# Problem to work on
Search the records for the string "computer", then copy each line that has it.
[[ Task inputs open ]]
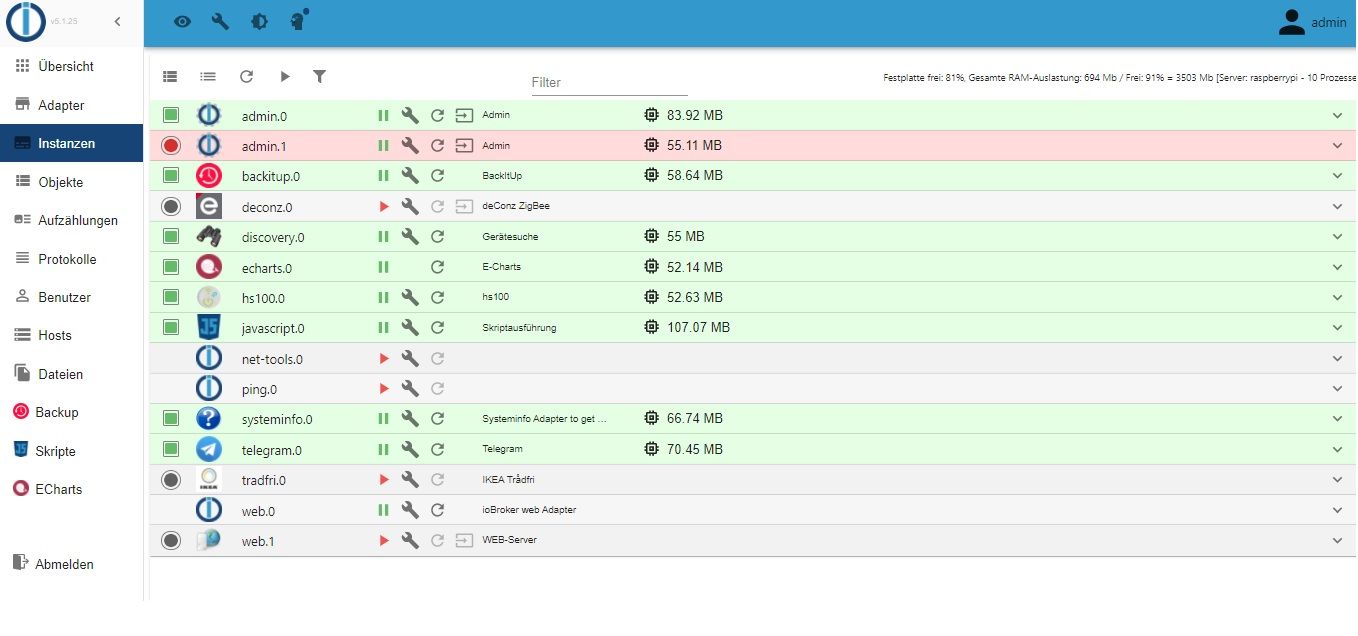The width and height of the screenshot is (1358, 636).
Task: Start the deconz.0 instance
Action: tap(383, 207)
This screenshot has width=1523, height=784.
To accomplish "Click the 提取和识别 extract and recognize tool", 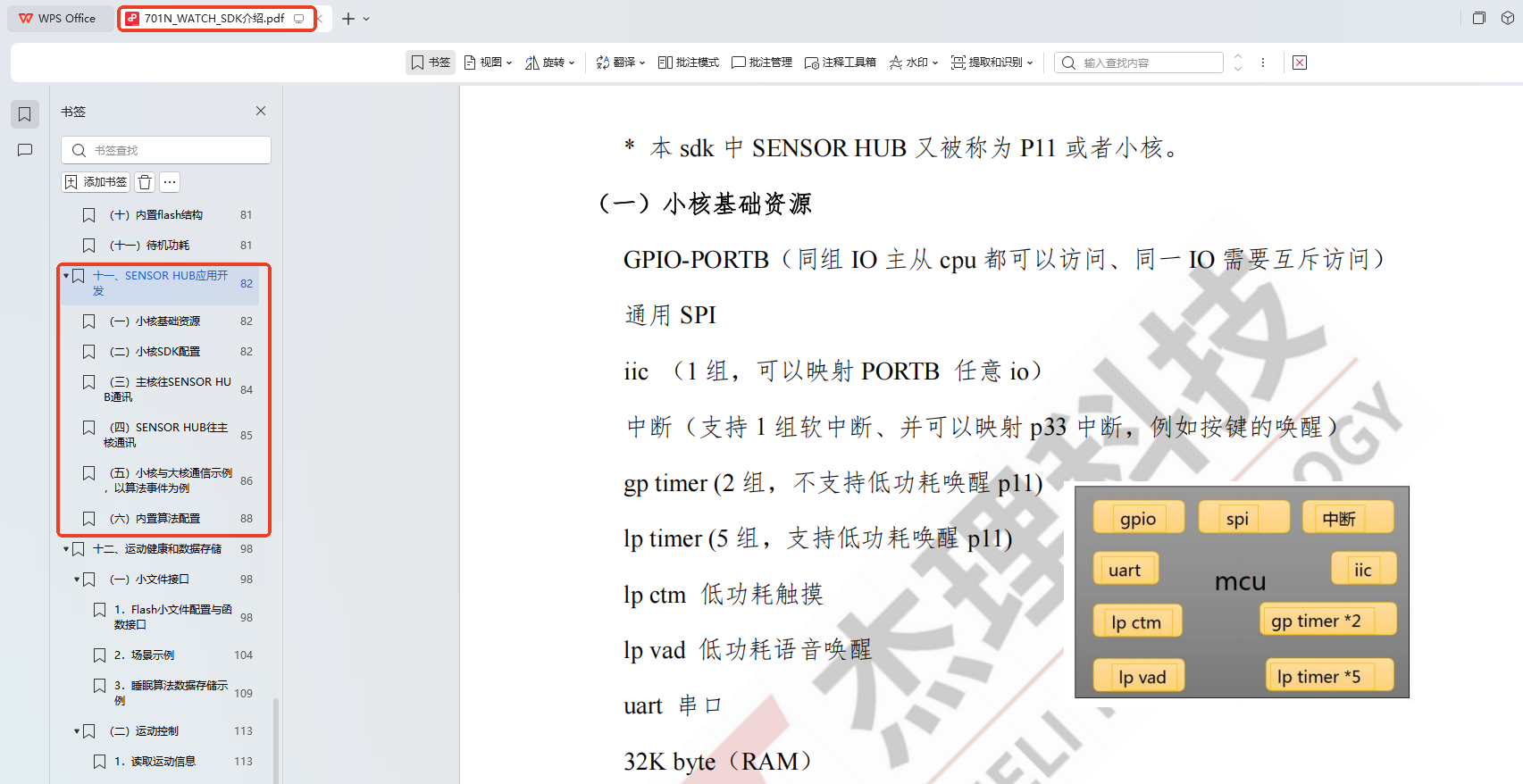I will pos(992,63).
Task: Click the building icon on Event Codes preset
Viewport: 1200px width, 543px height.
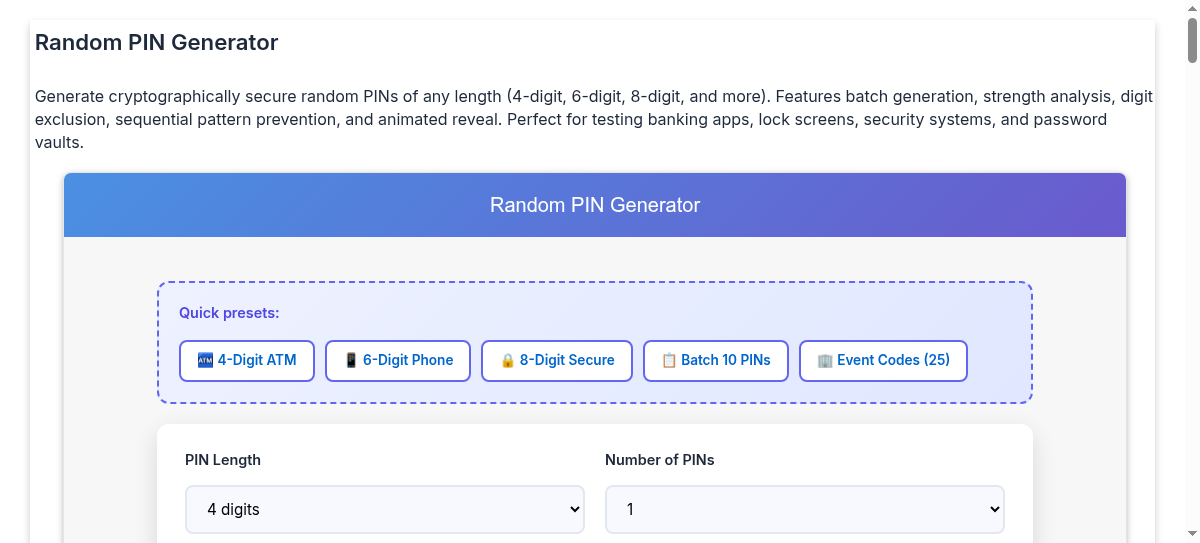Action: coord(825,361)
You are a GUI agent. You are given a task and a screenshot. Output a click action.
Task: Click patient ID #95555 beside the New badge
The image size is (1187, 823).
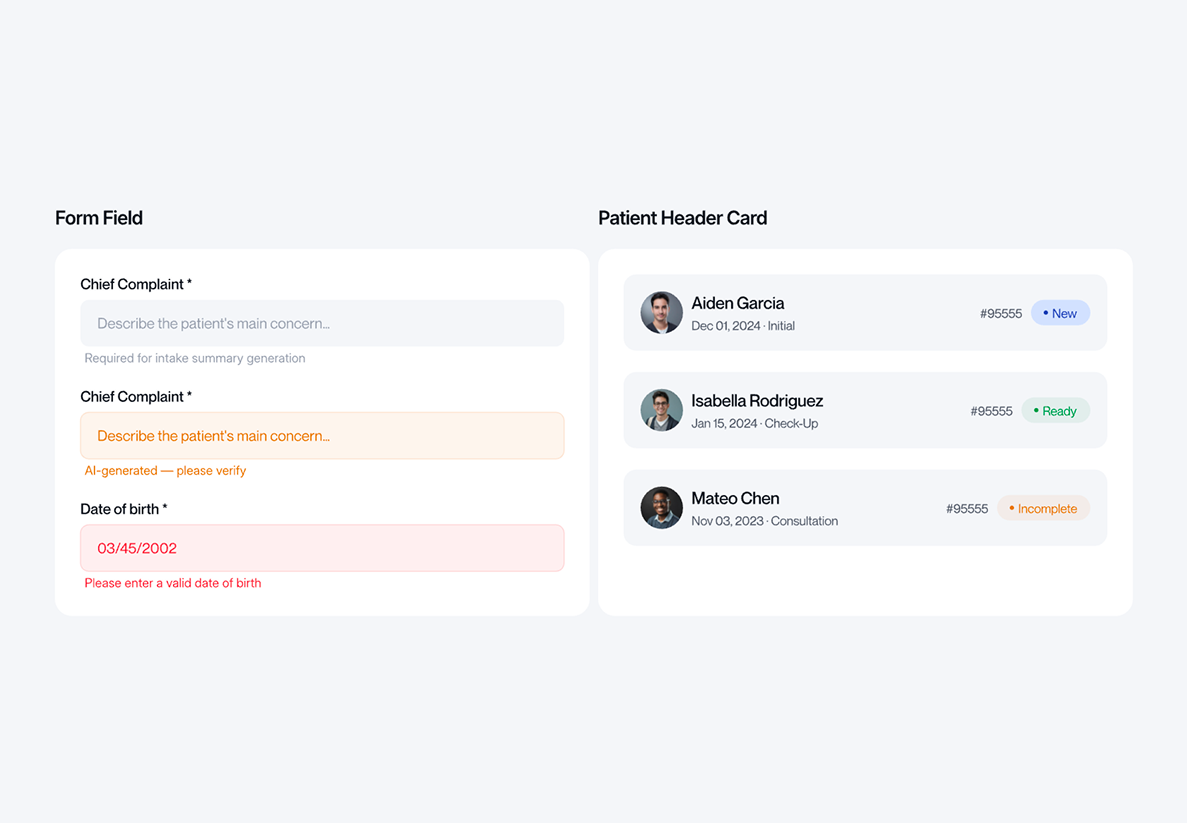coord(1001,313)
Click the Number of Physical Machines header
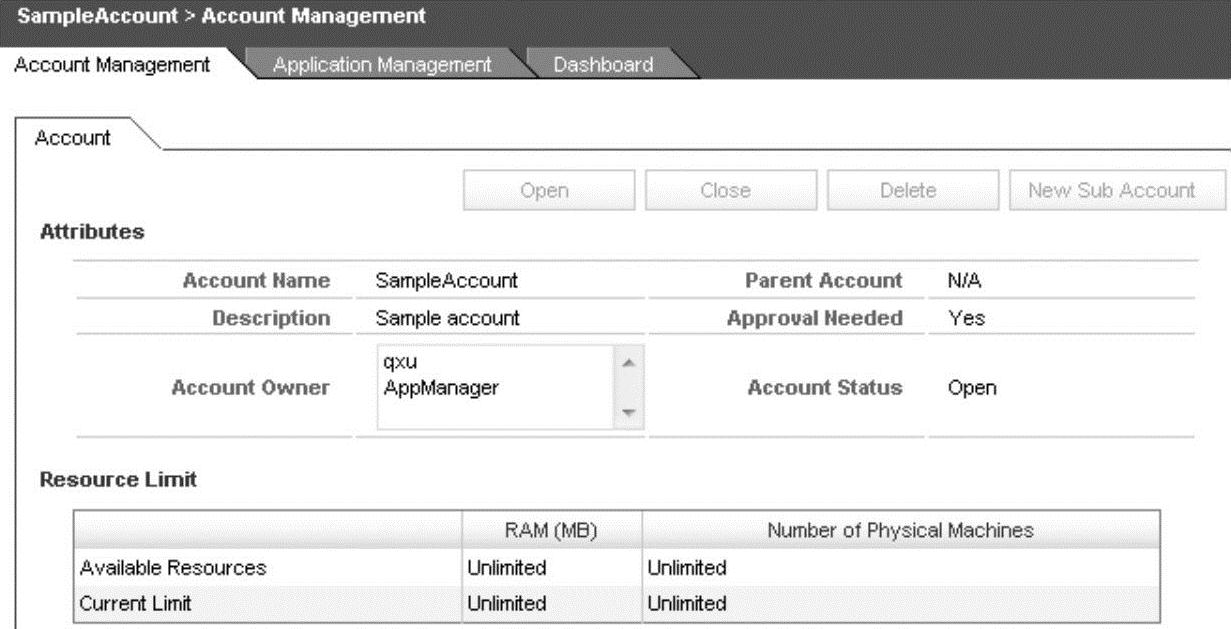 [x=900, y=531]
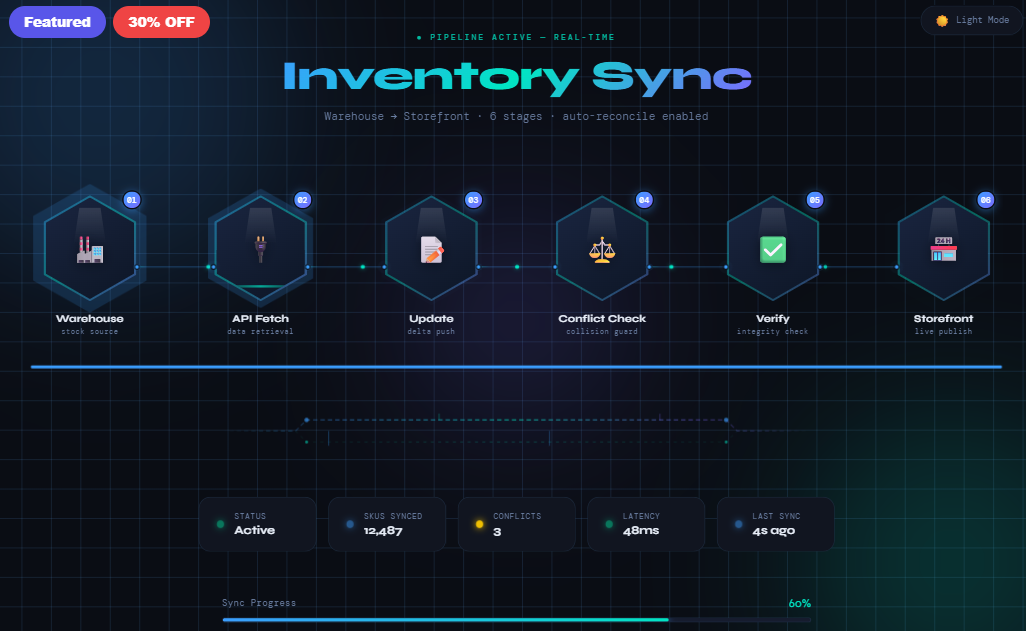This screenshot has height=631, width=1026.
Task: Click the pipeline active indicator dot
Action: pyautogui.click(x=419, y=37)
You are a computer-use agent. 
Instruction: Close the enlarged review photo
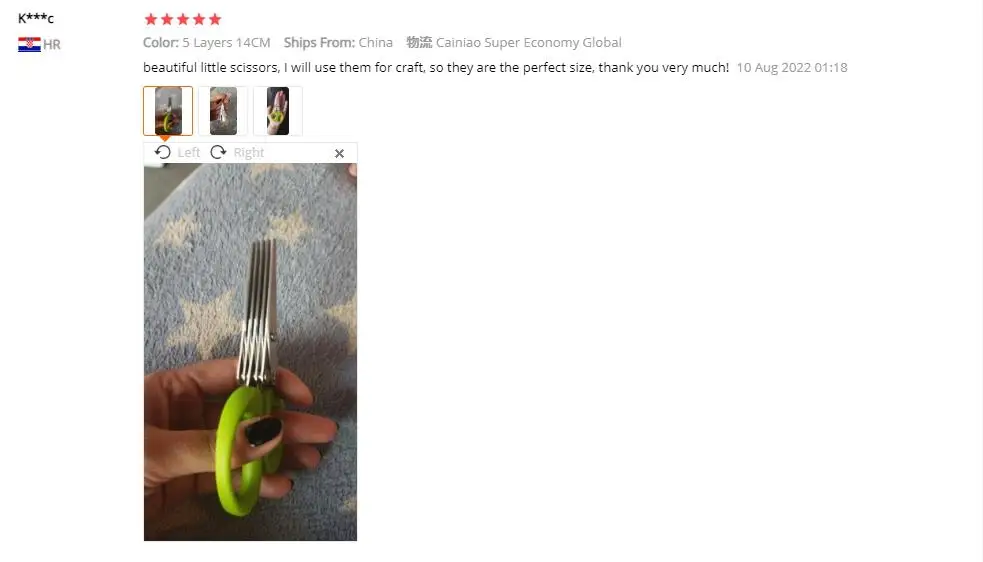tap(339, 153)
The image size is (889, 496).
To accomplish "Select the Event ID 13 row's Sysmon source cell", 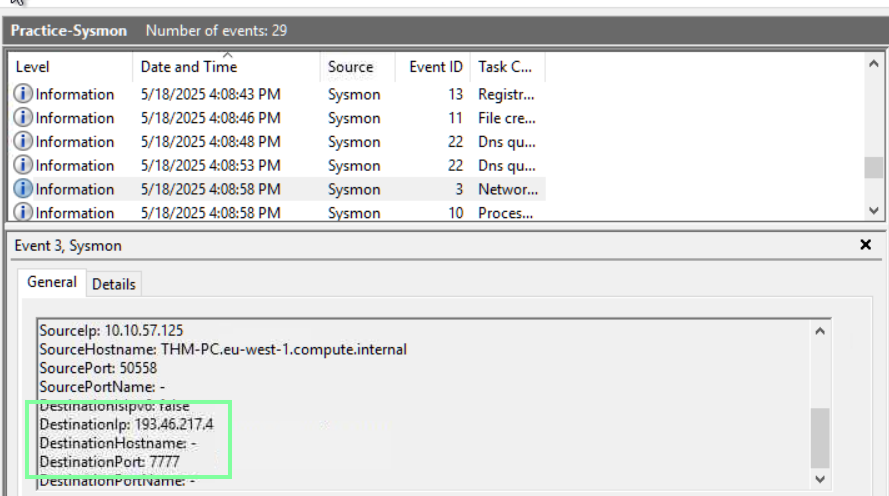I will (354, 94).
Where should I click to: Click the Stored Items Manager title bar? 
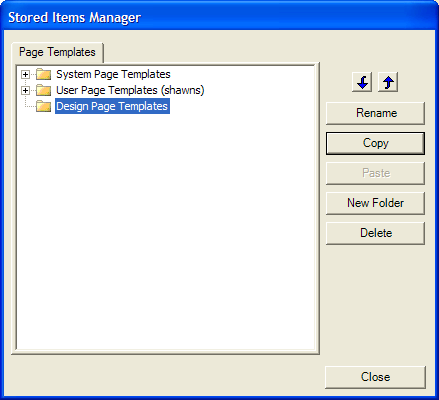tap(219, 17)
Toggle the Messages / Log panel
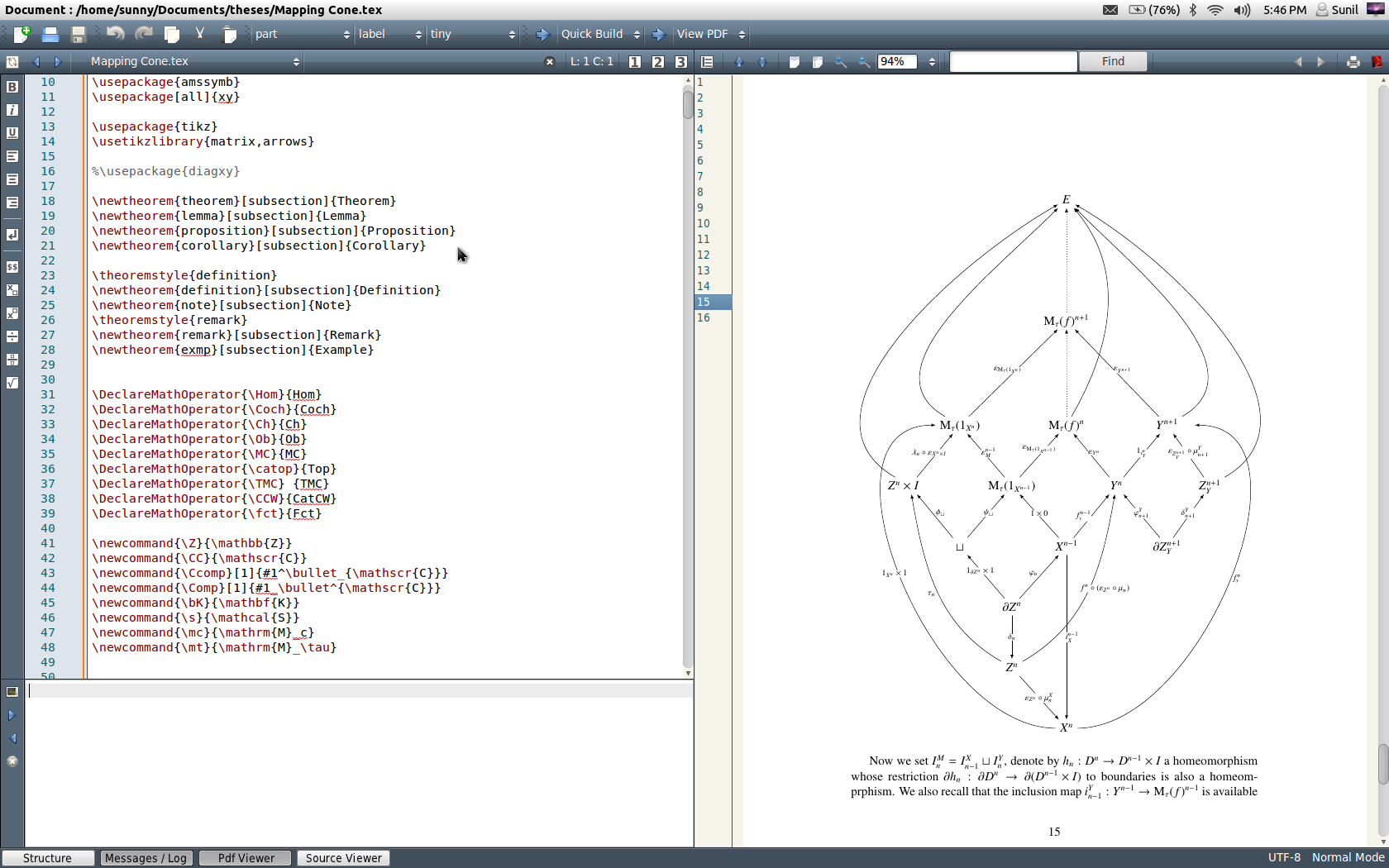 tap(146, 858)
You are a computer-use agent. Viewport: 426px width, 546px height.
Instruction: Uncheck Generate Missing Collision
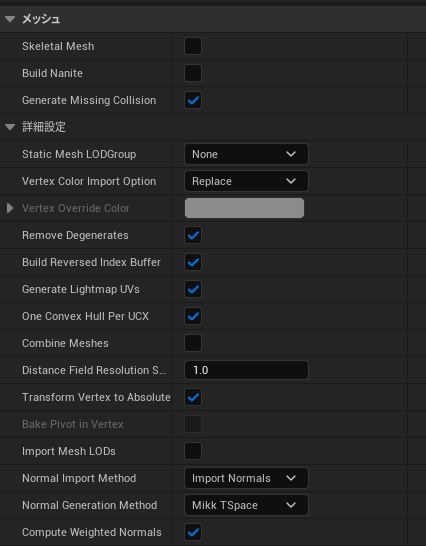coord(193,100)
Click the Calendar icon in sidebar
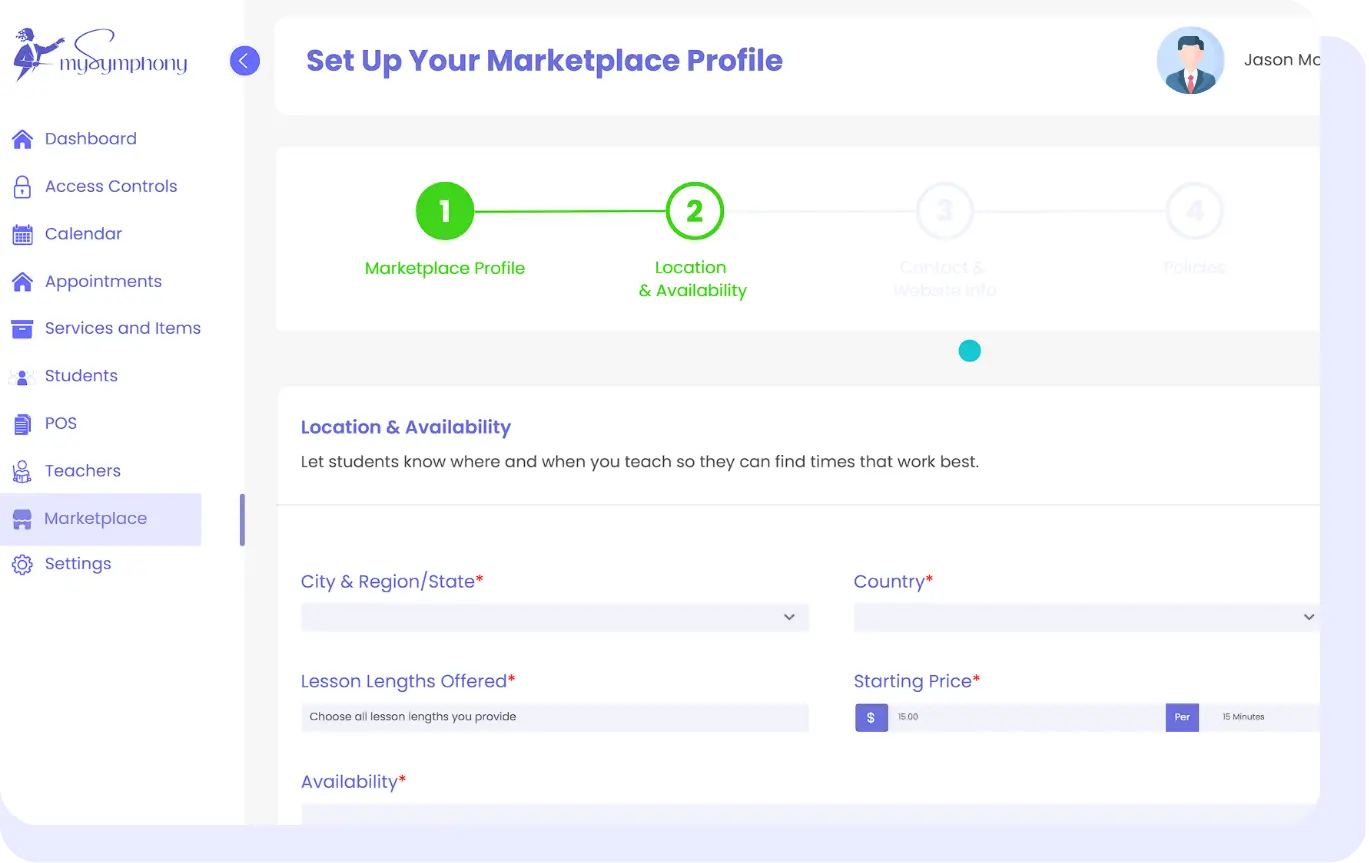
[[ Task inputs closed ]]
# Completed task
You are a computer-use agent. 
You are a computer-use agent. Viewport: 426px width, 546px height.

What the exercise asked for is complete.